3
votes

I have been reading Programming Computer Vision with Python by Jan Erik Solem which is a pretty good book, however I haven't been able to clarify a question regarding image registration.

Basically, we have a bunch of images (faces) that need to be aligned a bit so the first thing needed is to perform a rigid transformation via a similarity transformation:

x' = | sR t | x
     | 0  1 |

where x is the vector (a set of coordinates in this case) to be transform into x' via a rotation R, a translation t and maybe a scaling s.

Solem calculates this rigid transformation for each image which returns the rotation matrix R and a translation vector as tx and ty:

R,tx,ty = compute_rigid_transform(refpoints, points)

However, he reorders the elements of R for some reason:

T = array([[R[1][1], R[1][0]], [R[0][1], R[0][0]]])

and later he performs an affine transformation:

im2[:,:,i] = ndimage.affine_transform(im[:,:,i],linalg.inv(T),offset=[-ty,-tx])

In this example, this affine transformation is performed on each channel but that's not relevant. im[:,:,i] is the image to be processed and this procedure returns another image.
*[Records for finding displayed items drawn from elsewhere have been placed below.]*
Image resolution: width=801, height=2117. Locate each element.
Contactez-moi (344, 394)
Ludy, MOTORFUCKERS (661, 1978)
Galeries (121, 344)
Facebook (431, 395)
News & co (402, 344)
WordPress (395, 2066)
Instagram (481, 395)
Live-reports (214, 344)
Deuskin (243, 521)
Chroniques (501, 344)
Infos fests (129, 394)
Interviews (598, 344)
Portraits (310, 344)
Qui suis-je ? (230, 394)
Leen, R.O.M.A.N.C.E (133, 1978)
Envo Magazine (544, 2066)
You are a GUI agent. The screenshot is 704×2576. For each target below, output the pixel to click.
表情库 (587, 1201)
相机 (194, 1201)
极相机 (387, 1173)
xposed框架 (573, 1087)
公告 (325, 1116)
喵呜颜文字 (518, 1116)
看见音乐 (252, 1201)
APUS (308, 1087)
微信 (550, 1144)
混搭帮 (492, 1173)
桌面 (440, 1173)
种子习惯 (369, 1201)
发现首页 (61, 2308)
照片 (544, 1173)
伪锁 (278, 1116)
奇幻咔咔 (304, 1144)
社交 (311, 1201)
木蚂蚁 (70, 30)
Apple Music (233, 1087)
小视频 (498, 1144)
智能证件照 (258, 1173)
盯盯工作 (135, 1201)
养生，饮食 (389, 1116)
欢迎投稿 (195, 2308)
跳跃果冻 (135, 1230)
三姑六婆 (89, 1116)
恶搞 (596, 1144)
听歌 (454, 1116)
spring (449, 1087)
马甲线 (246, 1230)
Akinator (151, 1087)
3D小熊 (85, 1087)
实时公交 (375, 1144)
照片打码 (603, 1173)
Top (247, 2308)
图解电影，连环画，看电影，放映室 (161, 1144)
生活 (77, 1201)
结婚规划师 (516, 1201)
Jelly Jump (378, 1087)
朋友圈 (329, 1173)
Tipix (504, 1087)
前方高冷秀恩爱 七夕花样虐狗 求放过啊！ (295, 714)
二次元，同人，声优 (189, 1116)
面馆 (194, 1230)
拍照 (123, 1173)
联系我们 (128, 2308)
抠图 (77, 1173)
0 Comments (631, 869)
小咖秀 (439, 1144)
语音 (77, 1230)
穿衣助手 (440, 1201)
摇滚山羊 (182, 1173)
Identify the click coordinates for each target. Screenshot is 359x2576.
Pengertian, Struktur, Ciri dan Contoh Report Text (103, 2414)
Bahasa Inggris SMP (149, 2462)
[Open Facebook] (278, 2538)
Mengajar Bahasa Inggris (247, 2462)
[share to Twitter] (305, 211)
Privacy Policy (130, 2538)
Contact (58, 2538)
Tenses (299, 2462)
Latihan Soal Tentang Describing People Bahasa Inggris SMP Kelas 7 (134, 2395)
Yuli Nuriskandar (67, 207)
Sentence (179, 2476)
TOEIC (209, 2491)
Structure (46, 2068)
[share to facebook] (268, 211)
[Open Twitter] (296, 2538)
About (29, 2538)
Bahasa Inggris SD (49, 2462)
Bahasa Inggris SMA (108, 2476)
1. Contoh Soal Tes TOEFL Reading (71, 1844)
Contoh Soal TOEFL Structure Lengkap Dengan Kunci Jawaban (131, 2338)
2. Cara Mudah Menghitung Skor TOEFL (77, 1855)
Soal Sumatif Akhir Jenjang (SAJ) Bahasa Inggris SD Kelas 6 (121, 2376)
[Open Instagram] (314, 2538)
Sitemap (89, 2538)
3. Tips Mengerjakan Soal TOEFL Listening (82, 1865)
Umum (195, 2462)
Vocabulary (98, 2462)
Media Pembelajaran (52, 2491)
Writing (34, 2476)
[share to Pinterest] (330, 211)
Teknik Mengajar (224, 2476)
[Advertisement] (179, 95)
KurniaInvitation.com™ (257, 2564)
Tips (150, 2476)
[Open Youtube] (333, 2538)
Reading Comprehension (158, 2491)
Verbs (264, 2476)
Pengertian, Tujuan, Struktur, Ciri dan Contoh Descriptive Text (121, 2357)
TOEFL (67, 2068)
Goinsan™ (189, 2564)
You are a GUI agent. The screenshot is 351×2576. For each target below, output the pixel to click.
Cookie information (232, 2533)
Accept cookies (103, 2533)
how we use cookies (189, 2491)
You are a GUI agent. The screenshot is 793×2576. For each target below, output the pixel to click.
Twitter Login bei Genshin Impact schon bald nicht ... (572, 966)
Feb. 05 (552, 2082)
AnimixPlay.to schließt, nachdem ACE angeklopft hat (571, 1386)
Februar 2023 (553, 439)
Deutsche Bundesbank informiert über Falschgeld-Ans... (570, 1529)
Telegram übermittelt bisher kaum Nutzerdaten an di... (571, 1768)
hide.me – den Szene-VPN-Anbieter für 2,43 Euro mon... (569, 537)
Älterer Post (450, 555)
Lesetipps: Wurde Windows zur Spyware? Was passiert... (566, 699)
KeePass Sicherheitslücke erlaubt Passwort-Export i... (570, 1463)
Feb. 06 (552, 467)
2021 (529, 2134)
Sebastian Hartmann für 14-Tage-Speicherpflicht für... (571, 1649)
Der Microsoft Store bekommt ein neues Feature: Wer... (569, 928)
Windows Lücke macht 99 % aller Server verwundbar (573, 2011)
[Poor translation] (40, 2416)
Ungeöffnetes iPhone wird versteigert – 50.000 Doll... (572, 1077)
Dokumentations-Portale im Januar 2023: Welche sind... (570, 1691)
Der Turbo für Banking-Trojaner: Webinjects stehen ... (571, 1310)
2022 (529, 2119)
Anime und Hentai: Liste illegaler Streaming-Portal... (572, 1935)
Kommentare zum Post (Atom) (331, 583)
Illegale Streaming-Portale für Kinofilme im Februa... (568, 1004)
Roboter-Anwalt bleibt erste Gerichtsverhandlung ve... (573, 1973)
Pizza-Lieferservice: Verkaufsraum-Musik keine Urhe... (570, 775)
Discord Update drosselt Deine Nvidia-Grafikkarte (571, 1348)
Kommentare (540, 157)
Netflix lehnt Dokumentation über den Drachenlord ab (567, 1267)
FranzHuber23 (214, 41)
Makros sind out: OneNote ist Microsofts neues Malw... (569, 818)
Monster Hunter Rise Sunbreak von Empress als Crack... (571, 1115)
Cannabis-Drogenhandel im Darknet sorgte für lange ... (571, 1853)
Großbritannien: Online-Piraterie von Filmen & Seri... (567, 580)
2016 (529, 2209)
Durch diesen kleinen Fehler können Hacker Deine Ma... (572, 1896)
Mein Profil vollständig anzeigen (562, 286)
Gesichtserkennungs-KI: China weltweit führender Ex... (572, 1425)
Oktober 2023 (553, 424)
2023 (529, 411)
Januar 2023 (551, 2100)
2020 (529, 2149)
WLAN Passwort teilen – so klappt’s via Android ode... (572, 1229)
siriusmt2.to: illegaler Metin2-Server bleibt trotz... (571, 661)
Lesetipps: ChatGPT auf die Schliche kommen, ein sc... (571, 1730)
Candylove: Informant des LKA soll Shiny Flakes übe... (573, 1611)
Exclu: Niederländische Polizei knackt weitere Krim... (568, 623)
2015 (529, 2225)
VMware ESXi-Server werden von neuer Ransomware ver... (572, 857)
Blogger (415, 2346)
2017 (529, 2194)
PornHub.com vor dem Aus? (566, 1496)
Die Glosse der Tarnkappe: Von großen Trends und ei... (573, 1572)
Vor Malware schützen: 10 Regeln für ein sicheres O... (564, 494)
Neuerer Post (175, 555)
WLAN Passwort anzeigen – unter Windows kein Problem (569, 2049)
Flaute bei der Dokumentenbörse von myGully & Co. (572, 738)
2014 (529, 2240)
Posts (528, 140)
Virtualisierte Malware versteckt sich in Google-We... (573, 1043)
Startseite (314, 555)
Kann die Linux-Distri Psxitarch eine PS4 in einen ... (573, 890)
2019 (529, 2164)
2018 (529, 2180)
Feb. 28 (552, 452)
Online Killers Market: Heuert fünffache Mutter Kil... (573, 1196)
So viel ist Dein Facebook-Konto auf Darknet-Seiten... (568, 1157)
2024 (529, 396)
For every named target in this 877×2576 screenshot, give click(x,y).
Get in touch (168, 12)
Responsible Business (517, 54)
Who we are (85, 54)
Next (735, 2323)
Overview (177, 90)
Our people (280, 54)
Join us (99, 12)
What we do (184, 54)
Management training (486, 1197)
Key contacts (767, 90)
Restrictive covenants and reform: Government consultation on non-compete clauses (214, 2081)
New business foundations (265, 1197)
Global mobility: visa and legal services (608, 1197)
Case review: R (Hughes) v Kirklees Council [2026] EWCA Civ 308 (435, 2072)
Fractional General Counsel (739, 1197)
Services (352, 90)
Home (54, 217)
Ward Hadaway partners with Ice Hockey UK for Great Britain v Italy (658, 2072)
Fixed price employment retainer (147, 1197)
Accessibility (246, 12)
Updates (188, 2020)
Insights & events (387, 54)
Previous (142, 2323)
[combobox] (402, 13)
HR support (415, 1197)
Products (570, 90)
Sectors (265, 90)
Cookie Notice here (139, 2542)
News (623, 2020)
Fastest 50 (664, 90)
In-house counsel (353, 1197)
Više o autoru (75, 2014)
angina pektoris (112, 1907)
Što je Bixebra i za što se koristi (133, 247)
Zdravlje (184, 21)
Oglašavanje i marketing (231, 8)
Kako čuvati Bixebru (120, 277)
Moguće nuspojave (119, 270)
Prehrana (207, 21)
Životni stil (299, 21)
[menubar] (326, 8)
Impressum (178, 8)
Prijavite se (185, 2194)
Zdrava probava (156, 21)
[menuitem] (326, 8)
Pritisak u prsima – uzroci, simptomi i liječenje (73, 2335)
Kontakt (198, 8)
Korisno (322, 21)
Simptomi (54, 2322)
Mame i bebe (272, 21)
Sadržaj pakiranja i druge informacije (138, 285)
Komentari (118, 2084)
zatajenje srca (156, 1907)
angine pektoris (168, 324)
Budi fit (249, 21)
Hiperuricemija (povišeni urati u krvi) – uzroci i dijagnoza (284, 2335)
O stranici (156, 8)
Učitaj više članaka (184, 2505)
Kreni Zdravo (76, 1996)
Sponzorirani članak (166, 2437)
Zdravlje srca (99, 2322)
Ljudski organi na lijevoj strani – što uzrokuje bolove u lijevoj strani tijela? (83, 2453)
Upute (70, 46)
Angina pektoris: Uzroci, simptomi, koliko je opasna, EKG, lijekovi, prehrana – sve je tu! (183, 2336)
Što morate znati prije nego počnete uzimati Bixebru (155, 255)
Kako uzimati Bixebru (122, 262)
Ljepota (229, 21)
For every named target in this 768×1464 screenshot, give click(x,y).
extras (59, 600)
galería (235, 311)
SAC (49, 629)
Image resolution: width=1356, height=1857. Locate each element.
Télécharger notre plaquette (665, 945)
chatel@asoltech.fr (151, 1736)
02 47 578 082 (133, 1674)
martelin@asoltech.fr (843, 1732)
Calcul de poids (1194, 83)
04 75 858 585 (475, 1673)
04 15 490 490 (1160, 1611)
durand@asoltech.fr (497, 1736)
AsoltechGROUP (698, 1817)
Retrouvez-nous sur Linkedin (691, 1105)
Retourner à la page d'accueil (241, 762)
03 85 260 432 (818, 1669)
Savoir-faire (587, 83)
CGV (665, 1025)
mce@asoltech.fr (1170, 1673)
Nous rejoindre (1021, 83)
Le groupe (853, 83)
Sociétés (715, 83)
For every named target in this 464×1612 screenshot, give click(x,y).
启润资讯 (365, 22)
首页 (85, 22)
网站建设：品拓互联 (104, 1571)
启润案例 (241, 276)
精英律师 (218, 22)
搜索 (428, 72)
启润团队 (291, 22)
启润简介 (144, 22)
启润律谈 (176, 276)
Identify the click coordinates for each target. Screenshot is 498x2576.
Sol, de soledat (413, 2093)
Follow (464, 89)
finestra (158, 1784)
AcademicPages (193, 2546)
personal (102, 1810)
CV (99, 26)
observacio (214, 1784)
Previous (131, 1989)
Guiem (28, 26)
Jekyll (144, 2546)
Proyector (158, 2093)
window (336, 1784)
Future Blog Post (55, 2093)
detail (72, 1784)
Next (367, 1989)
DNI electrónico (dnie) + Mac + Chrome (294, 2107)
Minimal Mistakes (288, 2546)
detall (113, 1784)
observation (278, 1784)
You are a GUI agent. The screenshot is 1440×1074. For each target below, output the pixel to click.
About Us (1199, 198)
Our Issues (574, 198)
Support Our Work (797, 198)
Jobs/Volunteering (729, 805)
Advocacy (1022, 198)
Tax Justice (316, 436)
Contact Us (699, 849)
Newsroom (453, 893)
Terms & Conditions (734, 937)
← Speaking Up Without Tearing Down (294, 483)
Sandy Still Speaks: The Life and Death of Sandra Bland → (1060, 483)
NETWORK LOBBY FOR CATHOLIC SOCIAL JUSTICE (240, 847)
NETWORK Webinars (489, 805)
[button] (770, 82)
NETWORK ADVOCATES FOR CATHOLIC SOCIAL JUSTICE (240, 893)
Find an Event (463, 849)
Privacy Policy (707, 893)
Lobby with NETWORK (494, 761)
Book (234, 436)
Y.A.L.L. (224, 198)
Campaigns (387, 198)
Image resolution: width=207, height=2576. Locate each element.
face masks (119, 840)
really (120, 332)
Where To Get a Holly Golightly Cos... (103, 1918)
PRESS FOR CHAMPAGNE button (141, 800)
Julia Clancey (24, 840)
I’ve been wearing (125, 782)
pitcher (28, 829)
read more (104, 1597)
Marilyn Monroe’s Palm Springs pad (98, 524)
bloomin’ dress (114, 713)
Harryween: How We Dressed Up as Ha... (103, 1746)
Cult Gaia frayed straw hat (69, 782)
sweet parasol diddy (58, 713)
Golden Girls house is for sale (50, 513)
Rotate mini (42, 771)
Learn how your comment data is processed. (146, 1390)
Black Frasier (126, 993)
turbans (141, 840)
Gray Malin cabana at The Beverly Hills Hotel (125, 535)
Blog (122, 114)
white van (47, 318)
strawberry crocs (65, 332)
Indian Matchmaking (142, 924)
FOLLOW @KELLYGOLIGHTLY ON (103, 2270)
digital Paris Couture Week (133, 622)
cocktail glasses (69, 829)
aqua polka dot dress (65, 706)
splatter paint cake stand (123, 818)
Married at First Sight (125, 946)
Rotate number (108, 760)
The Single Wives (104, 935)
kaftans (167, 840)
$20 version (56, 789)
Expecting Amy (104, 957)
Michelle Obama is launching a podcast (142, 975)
What is T and why are we inverting that matrix in the affine transformation? And what are the usual steps to achieve image registration?

Update

Here you can find the relevant part of this code in Google Books. Starts at the bottom of page 67.

2
I'm not sure what's going on in the reordering of R (for starters, the rotation matrix in 3D should be 3x3), but in general the inverse of the rotation matrix will "undo" the rotation (just as the negatives of the translations will "undo" the translations). Maybe an example of R and the resultant T would help. - beaker
That's what I thought, but I made a mistake on matrix T. It should be: T = array([[R[1][1], R[1][0]], [R[0][1], R[0][0]]]) I don't know if an example of R would help since it contains a bunch of numbers. As you know, R is [[cos(t) -sin(t)] [sin(t) cos(t)]] and T should be [[cos(t) sin(t)] [-sin(t) cos(t)]] - Robert Smith
Are you sure you have the T array right? The change of basis should be the inverse of R-transpose. (That would have been sooo much easier in LaTeX...) - beaker
I added an update with the relevant part. It looks like T is correct. Anyway, why should there be T? - Robert Smith
It looks like an error in the code to me. T appears to just be the transpose of R, which for a rotation matrix is the same as the inverse. Then he takes the inverse (again) in the call to ndimage.affine_transform. I think it should be either T or linalg.inv(R) passed to that function. - aganders3

2 Answers

1
votes

It looks like an error in the code to me. T appears to just be the transpose of R, which for a rotation matrix is the same as the inverse. Then he takes the inverse (again) in the call to ndimage.affine_transform. I think it should be either T or linalg.inv(R) passed to that function.

0
votes

I will try to answer your question and point out a mistake (?) in the book. (1) Why using T = array([[R[1][1], R[1][0]], [R[0][1], R[0][0]]]) ? since R,tx,ty = compute_rigid_transform(refpoints, points) computes rotation matrix and translation in the form:

|x'| = s|R[0][0] R[0][1]||x| + |tx|             Equation (1)
|y'|    |R[1][0] R[1][1]||y|   |ty|

HOWEVER, OUT = ndimage.affine_transform(IN,A,b) requires the coordinate in the form of (y,x) NOT in the order of (x,y). So the above Equation (1) will become

|y'| = s|R[1][1] R[1][0]||y| + |ty| = T|y| + |ty|        Equation(2)
|x'|    |R[0][1] R[0][0]||x|   |tx|    |x|   |tx|

Then, in function ndimage.affine_transform() the matrix will be linalg.inv(T), not linalg.inv(R).

(2) The affine transform OUT = ndimage.affine_transform(IN,A,b) in fact is A*OUT + b => IN . According to Equation (2), rewrite it as

|y| = inv(T)|y'| - inv(T)|ty|
|x|         |x'|         |tx|

So the offset in function ndimage.affine_transform() is inv(T)[-ty, -tx], not [-ty -tx]. I think this is a bug in the original code.